CEP clashes with critics in Texas

This article was originally published in The Notebook. In August 2020, The Notebook became Chalkbeat Philadelphia.

For more than two years, Community Education Partners, or CEP, has been quietly running an alternative discipline school here – quite a contrast to the controversy the for-profit company has generated with their programs in Dallas and Houston, Texas.

The Dallas Independent School District ended their relationship with CEP in June, responding to a growing concern that their latest $6 million contract with CEP was too large a sum for the number of students.
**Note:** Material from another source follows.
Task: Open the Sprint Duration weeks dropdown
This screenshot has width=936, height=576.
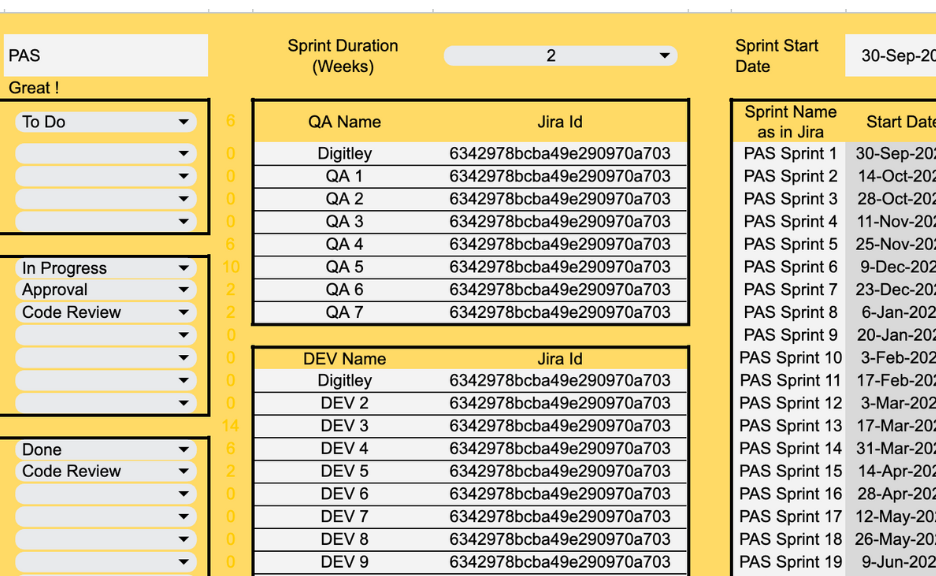Action: click(x=665, y=56)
District officials bought CEP’s building but said they had concluded they could manage an alternative school more effectively and cheaply themselves.

Houston also has a huge contract with CEP – it peaked at $17.9 million in 2001. The company has been operating an alternative school program in Houston since 1997. There CEP has encountered vocal and public criticism of its program from such varied sources as CEP parents; former CEP students, teachers, and administrators; state education officials; a court monitor; and a Houston district researcher. The heated debate has been picked up by local and national media and aired in state legislative hearings on alternative disciplinary programs.

But Nashville-based CEP has some significant and powerful supporters, including Rod Paige, the former superintendent of Houston schools, who is now President George W. Bush’s secretary of education. Bush’s father, former President George Bush, was on hand for CEP’s opening in Houston.

Houston school officials and CEP claim that the alternative program led to dramatic decreases in violence in Houston public schools, as well as good performance gains. The program has been popular with some parents and has won the support of teachers’ union president Gayle Fallon.

There are several recurring themes in the reported criticisms of CEP’s Houston schools:

  • That CEP schools are disorderly and unsafe. "There were fights and drugs on a daily basis, but as long as … there weren’t police or newspaper people, everything was fine," a former teacher told The New Republic in February 2001, while a former administrator described CEP as "a fiasco."
  • That instruction is ineffective. "All I did was baby-sit," former teacher Nicole Perkins told the Houston Press in October 2000. Others complaints about instruction have addressed shortages of materials and large numbers of uncertified teachers.
  • That CEP is "warehousing" students, keeping some for longer than allowed under state law and District policy. A senior director in the Texas Education Agency’s Safe Schools Division found in an investigation that the Houston district had been keeping some students in CEP for months or even years beyond their 180-day assignment and said he was unable to document the district’s claims that parents had requested that their children remain there.
  • That incoming students’ performance scores are deliberately depressed so that the progress they make appears greater than it is. A former Houston school district research specialist also claimed that the longer a Houston student is in CEP, the worse she or he performs on standardized tests.

The research specialist, Thomas Kellow, who in 2000 was reprimanded for circulating his findings without authorization and then resigned from the district, described CEP to the Houston Press as "a nice big rug to sweep things under. And it’s an attractive rug. What more could you want if you’re interested in tucking away kids?"

The company’s CEO, Randle Richardson, disputed these allegations and touted the company’s performance record in an interview with the Notebook.

He said the company’s critics in Houston, while vocal, are few. In Dallas, he said school board members who are staunch opponents of any "outsourcing" were the real reason CEP’s contract was jettisoned.

Richardson finds inaccuracies in the frequent, critical articles on CEP that have appeared in the Houston Press, a local weekly which he described as "unfair and one-sided – they did not allow the other side to be printed."

"We get overwhelming support from the union, from the community interest groups, from the education establishment," Richardson said. And on student performance, he added, "We achieved the progress that was asked for" – on a student assessment aligned with Texas standards.